Prossiga, por favor, o texto sobre os jovens e o Orçamento do Estado a partir da última frase apresentada.

**TEXTO FORNECIDO:**
•••

No final de agosto, no seu discurso de encerramento do Congresso do PS, em Faro, António Costa dedicou a parte mais importante da sua intervenção ao bem que ele considerou ser o principal garante de Portugal para o futuro: a “extraordinária geração” atual de jovens, “a mais bem preparada de sempre”, nas suas palavras. Num discurso inflamado, o líder do PS sublinhou, então, que o seu Governo tinha a obrigação de “criar condições para que o País possa aproveitar o talento e a energia das novas gerações”.
Seis semanas depois desse discurso, António Costa, já com o fato de primeiro-ministro vestido, assinou a proposta final de Orçamento do Estado, aprovado pelo Governo, e gravou um vídeo a enunciar os principais objetivos do documento. Num tom pausado e algo solene, declarou que a “prioridade” deste Orçamento está “focada nos jovens”. De que forma? Com mais bolsas para mestrados, alívio fiscal nos primeiros anos de trabalho e maior apoio às famílias com filhos. Será isso o suficiente para o País passar, finalmente, a aproveitar o “talento e a energia” dos jovens? Que diferença existe, afinal, entre a proclamação e a realidade?
Se há algo de que não podemos ter dúvidas é que estamos mesmo perante a “geração mais bem preparada de sempre”. Nunca antes, como dizem as estatísticas, tivemos o grupo etário entre os 30 e os 34 anos com 45,5% de licenciados no Ensino Superior (em 2015, não ultrapassava os 30%). Mais de metade dos portugueses com 20 anos frequenta também, atualmente, o Ensino Superior, do qual saíram, no último ano letivo, 86 mil diplomados – o maior valor de sempre. Os números são eloquentes sobre o grau de preparação desta geração, quando comparado com o das anteriores, o que nos deixa a par dos valores médios europeus.
Só que depois, como bem sabemos, há outras realidades que lançam sombras no brilho desta geração. Os jovens portugueses, por exemplo, são dos europeus que saem mais tarde de casa dos pais, segundo o Eurostat. E a razão para isso acontecer nada tem que ver com hábitos familiares enraizados, mas unicamente com duas razões sobejamente conhecidas: falta de habitação a preços acessíveis e salários baixos.
Quais são, então, as respostas que este Orçamento do Estado dá a esses dois problemas? Em relação à habitação, limita-se a desfiar algumas promessas e uns quantos lugares-comuns, bem ilustrados em frases como esta que tanto pode querer dizer tudo como nada: “promoção de um parque habitacional público a custos acessíveis”.

•••

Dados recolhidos

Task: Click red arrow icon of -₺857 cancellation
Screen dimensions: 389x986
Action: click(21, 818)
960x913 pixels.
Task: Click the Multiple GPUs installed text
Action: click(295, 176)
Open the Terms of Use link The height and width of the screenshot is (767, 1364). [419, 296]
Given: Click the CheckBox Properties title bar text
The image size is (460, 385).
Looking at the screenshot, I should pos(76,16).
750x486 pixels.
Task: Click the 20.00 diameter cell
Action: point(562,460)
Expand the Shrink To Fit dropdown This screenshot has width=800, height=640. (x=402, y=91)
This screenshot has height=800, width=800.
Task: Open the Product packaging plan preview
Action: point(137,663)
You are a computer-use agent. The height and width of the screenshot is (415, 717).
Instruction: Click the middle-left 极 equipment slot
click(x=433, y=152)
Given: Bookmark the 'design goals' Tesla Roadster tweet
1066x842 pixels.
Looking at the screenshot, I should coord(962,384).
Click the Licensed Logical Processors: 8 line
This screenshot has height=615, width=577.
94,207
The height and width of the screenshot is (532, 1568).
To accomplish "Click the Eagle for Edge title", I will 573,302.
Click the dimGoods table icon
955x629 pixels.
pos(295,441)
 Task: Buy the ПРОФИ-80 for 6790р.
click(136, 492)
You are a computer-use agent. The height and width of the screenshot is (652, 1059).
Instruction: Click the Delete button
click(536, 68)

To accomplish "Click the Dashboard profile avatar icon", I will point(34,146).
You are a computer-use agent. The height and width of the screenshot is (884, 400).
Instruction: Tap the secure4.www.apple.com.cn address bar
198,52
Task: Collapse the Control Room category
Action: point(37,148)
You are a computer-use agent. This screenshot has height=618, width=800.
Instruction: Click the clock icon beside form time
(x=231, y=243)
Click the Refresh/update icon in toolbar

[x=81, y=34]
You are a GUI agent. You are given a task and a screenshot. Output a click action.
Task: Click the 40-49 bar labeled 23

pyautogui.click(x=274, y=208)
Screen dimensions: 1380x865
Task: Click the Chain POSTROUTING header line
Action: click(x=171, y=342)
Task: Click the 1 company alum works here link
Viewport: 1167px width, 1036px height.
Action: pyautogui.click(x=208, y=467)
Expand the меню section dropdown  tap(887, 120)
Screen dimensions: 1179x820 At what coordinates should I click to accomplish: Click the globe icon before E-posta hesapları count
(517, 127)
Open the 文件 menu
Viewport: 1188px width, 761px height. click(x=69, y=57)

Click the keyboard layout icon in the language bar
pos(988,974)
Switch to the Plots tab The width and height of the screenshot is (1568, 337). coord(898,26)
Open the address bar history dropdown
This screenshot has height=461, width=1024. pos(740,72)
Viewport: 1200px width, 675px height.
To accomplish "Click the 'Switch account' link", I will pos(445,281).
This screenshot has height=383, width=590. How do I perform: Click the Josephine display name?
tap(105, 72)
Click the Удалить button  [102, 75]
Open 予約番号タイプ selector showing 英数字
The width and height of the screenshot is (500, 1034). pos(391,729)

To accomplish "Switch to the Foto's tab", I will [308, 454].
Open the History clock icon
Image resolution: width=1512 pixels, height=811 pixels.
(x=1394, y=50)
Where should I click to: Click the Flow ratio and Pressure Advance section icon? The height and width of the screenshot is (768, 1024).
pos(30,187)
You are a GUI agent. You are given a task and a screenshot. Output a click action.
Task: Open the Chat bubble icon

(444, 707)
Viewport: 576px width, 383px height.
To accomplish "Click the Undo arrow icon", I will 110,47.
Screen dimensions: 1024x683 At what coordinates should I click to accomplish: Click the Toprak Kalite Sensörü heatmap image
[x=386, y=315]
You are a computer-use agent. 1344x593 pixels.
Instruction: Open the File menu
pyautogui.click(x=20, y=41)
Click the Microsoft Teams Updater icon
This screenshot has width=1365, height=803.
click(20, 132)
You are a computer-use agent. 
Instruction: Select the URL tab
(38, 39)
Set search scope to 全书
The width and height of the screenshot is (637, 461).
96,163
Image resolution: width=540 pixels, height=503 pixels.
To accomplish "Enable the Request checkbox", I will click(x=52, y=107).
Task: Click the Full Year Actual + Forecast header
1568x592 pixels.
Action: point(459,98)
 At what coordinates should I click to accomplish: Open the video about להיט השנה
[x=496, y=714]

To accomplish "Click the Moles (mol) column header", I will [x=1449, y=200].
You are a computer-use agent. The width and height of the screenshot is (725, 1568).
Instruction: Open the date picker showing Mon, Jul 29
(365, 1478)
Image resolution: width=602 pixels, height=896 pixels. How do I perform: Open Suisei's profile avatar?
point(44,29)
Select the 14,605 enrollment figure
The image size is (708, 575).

•••

**RESULTADO:**
Em relação aos salários, o Orçamento apresenta uma das suas principais “bandeiras”: o alargamento do IRS Jovem para os primeiros cinco anos de carreira profissional, com um alívio fiscal que permite um ligeiro aumento do ordenado líquido. O grande problema é que, como ficou bem documentado por um estudo recente promovido pela Fundação José Neves, os salários dos jovens licenciados foram dos que mais diminuíram na última década. Enquanto, em 2010, um licenciado entre os 24 e os 35 anos tinha um salário médio de €1 537; em 2018 (último ano analisado por esse estudo), um jovem nas mesmas condições apenas recebia €1 280 por mês. Uma contração de 17 por cento.
O problema dos salários dos jovens licenciados não é a carga fiscal, mas o facto de serem baixos, vergonhosamente baixos. Claro que diminuir o IRS constitui uma ajuda para aumentar o rendimento, mas dificilmente será o suficiente para impedir que mais e mais jovens voltem a procurar melhor sorte fora das nossas fronteiras, como já se tornou comum, à exceção do interregno provocado pela pandemia. Afinal de contas, estamos perante a geração mais bem preparada de sempre e, por isso, também alvo de cobiça pelos empregadores do resto da Europa ou do mundo. Para segurar e valorizar a “geração extraordinária”, seriam precisas medidas mesmo extraordinárias – porventura da sociedade no seu todo e não apenas do Governo. Assim, o que temos neste Orçamento é algo a que o próprio António Costa, noutro contexto, poderia aplicar uma das suas famosas tiradas: “poucochinho”.